I am using cookie based authentication. I have a server which creates a session on the Sync Gateway, then passes the cookie details to a client. The client creates a Replicator which connects to the Sync Gateway. I use the setCookie method using the cookie details and a timeout of 10 seconds. The problem is that the Sync Gateway is still accepting changes from the Replicator after the 10 seconds have expired. I think that I may not be understanding the process correctly. Is the following basically correct?

  • The Replicator (via setCookie) uses the cookie in a header to perform authentication with the Sync Gateway

  • When the cookie expires, the authentication should fail and the Sync Gateway should return a 403

I read in an earlier forum answer that you should be able to see the cookie details for a session (including timeout) by doing a GET on the session, but I only see that the session uses cookie authentication and no details about the cookie itself! Should I be doing something different to get this information?

Also in the Sync Gateway I see the following log:

Changes+: Changes POST request.  URL: /data/_changes?feed=normal&heartbeat=30000&style=all_docs&active_only=true&filter=sync_gateway%2Fbychannel, feed: normal, options: {Since:0 Limit:0 Conflicts:true IncludeDocs:false Wait:false Continuous:false Terminator:<nil> HeartbeatMs:30000 TimeoutMs:300000 ActiveOnly:true}, filter: sync_gateway/bychannel, bychannel: [rwdhupz5Masow08Yn6fyRnrUAI], docIds: []   (to ArtVandelay.Z4kAcFoY8MoEdqiMtK46Oloz)

This log seems to show some information about the replicator and I see a timeout of 300000 ms. Should this value be the timeout value in the cookie? If so, then my issue is that value that I’m setting isn’t being honoured and I can investigate why that is the case. If not, can you tell me what this timeout is used for?

Finally, I wanted to mention that I do not have guest access to the Sync Gateway enabled.

Edit: I’m using Couchbase Lite 1.4 and Sync Gateway 1.5.0.

Thanks so much,
Justin

IIRC, Couchbase Lite only checks cookie expiration when it reads the cookie out of the database at the start of a replication. Once the replication starts it will keep using the same cookie. HTTP cookie expiration is just to allow the client to garbage-collect old cookies; it is not a way to enforce session lifetimes.

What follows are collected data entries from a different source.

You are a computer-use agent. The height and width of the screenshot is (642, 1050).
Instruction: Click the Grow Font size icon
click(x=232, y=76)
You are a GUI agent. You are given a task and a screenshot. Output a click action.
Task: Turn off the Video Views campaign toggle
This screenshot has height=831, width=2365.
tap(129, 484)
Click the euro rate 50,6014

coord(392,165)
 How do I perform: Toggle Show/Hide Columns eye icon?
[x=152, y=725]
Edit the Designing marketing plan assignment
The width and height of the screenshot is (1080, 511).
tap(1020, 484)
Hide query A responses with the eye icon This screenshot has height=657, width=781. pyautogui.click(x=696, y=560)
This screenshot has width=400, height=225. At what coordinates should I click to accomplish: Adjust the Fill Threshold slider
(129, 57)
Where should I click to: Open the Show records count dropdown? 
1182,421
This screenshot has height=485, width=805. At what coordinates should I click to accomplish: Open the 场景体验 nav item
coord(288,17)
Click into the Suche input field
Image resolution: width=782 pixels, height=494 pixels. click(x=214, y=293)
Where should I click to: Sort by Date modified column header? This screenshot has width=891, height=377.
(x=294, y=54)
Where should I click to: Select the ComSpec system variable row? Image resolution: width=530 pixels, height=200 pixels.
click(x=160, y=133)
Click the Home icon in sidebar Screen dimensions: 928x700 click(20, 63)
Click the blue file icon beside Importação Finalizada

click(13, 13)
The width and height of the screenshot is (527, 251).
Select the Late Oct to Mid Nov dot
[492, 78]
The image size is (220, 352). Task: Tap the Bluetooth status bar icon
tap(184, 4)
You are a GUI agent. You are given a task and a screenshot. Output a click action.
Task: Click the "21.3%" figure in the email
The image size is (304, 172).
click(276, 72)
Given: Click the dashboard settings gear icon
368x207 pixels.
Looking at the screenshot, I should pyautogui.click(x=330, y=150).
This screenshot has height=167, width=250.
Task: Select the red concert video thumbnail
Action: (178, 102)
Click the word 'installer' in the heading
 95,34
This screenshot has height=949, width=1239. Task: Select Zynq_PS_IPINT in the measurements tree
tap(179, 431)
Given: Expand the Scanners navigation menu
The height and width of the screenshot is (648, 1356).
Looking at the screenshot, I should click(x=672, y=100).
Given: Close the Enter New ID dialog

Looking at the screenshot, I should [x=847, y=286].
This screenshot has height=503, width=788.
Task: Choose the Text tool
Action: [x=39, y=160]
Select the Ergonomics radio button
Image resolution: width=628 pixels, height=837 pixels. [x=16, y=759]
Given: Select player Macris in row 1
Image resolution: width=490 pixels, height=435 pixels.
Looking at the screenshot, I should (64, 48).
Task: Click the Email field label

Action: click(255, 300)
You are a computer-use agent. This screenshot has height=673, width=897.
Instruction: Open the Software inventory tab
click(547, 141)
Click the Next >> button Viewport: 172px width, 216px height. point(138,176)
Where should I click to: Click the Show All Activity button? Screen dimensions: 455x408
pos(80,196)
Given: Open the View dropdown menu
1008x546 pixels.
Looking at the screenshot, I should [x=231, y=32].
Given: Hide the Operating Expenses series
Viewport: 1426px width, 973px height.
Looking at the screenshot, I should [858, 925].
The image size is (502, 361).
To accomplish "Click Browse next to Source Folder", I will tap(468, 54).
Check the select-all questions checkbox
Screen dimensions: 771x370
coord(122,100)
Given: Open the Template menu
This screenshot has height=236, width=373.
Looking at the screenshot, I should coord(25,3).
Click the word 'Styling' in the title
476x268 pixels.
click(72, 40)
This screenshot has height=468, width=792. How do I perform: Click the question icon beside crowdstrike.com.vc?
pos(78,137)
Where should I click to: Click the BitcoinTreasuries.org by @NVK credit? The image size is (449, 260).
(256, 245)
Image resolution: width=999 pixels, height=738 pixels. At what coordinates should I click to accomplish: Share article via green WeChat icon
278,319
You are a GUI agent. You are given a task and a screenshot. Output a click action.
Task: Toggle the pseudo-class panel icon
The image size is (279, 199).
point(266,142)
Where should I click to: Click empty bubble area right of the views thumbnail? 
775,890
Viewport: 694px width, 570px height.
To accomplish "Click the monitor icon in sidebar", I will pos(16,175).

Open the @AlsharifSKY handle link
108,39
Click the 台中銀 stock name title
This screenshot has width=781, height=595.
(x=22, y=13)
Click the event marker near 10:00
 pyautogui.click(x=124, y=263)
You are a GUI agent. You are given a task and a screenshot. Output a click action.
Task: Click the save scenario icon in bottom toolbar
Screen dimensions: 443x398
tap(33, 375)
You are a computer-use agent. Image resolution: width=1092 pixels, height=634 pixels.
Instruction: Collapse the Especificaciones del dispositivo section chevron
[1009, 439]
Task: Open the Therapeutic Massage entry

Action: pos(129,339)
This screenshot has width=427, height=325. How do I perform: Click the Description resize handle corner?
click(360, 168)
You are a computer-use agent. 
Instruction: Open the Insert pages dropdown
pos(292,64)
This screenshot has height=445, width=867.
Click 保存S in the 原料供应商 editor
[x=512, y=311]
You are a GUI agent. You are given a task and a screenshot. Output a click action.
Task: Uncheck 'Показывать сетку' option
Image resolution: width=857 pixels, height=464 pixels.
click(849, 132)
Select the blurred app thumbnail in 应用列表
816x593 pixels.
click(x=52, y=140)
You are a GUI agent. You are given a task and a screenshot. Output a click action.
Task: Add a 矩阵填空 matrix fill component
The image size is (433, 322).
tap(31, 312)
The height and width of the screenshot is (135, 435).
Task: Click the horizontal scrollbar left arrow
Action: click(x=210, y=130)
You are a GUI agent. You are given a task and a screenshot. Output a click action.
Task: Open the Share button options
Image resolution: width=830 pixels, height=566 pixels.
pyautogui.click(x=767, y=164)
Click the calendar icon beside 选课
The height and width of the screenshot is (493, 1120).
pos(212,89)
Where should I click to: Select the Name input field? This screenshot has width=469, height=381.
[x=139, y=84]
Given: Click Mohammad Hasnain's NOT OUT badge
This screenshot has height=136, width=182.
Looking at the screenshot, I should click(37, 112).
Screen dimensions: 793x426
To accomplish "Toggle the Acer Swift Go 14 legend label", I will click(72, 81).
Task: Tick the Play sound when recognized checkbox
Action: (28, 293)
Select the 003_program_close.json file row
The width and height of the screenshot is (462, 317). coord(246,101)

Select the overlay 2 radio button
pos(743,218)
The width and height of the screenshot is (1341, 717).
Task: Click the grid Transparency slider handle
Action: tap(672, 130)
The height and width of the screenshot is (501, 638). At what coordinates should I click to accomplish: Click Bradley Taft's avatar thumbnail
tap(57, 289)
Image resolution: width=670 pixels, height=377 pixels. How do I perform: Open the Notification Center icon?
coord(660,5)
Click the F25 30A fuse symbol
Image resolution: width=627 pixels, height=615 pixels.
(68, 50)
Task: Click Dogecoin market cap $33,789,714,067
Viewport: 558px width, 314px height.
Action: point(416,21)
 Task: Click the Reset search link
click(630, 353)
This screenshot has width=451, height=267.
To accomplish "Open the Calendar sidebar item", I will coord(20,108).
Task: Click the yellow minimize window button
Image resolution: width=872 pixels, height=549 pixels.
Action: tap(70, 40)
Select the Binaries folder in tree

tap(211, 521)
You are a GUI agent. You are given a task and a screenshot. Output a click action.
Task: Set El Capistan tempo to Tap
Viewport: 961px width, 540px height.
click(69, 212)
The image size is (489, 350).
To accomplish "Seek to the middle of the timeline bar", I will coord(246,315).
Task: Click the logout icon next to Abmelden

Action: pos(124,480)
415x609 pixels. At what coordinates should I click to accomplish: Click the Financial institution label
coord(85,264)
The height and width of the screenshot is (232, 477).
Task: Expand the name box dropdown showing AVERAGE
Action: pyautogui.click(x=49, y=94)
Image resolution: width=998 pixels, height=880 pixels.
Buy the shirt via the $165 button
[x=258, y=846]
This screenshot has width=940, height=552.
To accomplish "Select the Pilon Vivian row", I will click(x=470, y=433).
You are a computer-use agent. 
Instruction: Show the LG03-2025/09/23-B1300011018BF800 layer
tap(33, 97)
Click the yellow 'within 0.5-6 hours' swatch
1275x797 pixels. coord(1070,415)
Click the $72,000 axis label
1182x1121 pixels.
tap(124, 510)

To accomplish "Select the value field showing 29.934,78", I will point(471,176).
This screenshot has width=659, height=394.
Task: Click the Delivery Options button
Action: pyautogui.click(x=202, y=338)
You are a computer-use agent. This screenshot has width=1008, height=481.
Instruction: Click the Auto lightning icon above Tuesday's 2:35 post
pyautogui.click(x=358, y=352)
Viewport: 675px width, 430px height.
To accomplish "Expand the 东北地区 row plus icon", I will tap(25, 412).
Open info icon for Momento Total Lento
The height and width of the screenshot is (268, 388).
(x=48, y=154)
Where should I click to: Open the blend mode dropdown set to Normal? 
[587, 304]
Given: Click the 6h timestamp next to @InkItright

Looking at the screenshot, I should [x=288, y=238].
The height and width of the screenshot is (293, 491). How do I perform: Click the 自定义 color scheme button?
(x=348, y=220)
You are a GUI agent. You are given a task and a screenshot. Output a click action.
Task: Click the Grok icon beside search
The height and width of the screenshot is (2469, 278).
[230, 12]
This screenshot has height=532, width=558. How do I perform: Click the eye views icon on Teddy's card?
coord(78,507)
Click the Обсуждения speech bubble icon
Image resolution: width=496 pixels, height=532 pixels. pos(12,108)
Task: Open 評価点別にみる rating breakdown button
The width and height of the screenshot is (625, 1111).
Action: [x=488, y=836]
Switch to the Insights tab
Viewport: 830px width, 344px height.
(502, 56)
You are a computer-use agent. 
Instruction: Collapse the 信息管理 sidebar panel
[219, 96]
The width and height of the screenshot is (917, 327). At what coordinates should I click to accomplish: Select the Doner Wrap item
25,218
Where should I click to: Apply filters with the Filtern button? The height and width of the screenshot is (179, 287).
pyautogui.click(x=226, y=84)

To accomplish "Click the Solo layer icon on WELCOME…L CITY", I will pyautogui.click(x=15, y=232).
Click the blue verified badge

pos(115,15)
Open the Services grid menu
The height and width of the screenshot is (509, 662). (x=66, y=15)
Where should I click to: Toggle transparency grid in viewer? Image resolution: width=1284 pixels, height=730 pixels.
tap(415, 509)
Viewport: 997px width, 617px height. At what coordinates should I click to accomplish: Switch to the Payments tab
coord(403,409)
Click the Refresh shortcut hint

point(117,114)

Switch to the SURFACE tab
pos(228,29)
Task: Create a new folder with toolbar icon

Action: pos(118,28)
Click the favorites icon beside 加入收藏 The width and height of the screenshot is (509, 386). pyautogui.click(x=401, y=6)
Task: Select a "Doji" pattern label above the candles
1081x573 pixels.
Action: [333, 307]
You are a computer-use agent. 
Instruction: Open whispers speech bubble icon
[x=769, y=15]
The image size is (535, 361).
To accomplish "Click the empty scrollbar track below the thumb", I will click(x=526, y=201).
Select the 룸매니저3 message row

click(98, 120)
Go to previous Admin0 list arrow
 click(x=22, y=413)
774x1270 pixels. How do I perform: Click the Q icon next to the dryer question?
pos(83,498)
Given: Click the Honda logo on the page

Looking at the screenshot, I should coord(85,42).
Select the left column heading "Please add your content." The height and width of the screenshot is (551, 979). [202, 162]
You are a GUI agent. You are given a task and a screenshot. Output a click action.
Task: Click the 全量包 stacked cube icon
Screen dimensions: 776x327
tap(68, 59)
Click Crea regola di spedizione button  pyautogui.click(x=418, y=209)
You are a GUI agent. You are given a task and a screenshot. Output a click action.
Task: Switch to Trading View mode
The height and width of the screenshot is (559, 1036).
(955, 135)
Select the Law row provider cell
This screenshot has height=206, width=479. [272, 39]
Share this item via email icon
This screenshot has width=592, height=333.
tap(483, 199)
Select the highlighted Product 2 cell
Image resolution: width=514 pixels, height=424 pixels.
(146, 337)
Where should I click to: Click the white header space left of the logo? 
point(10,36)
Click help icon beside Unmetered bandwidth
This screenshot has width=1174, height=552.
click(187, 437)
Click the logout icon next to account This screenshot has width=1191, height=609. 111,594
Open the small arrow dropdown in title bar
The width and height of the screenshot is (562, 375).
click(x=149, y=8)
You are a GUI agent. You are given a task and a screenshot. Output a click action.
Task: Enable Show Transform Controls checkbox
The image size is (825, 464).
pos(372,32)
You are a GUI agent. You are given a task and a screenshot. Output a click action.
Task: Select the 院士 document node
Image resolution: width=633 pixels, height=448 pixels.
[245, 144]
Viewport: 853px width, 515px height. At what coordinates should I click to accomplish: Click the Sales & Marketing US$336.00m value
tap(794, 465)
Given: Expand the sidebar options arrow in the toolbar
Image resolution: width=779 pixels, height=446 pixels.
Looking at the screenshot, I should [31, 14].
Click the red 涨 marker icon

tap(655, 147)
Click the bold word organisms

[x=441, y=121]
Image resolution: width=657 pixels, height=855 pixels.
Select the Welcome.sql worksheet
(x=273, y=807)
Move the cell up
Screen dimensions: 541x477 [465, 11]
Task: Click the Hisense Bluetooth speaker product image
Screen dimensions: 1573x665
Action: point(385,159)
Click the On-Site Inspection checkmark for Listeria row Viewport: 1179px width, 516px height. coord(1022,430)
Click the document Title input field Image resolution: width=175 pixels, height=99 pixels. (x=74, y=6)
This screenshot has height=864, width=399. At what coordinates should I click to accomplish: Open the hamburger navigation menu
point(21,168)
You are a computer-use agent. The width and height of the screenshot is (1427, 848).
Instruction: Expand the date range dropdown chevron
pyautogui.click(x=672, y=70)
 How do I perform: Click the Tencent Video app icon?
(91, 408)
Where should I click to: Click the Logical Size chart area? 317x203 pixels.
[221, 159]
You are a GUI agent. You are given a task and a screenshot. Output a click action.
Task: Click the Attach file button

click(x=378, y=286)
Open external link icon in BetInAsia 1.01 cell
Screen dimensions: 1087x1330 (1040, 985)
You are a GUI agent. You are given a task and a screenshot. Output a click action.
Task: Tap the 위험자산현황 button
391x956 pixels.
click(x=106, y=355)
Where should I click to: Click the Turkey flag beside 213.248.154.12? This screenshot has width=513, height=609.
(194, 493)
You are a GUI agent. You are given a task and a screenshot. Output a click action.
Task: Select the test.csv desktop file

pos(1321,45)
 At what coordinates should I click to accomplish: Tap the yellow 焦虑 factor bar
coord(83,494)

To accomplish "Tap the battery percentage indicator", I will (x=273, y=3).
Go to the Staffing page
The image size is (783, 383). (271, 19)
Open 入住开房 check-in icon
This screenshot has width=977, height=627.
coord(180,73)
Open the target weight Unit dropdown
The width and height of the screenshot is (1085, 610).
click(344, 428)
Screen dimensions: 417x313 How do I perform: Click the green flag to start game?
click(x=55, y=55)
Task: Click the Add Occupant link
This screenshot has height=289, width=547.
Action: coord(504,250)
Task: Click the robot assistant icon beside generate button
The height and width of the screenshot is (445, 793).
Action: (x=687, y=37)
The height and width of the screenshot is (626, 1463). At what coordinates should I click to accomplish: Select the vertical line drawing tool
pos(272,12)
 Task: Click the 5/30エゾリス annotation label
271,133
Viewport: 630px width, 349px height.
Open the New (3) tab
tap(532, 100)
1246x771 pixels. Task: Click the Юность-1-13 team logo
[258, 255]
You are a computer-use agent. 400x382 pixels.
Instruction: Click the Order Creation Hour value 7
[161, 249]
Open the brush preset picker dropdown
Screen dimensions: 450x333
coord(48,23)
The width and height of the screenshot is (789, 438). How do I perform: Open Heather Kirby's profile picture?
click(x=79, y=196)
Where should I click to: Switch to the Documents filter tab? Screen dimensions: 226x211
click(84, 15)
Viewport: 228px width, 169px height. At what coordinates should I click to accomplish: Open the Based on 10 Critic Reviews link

The expiration of a session is really handled on the server (SG), which defaults to 24 hours. Cookie expiration dates are never sent to an HTTP server,; only the cookie name/value pair. So the server has no idea you intended to make the cookie expire after 10 seconds and will keep honoring it until the session expires on its end.

Ok this makes sense to me now, thanks for your help!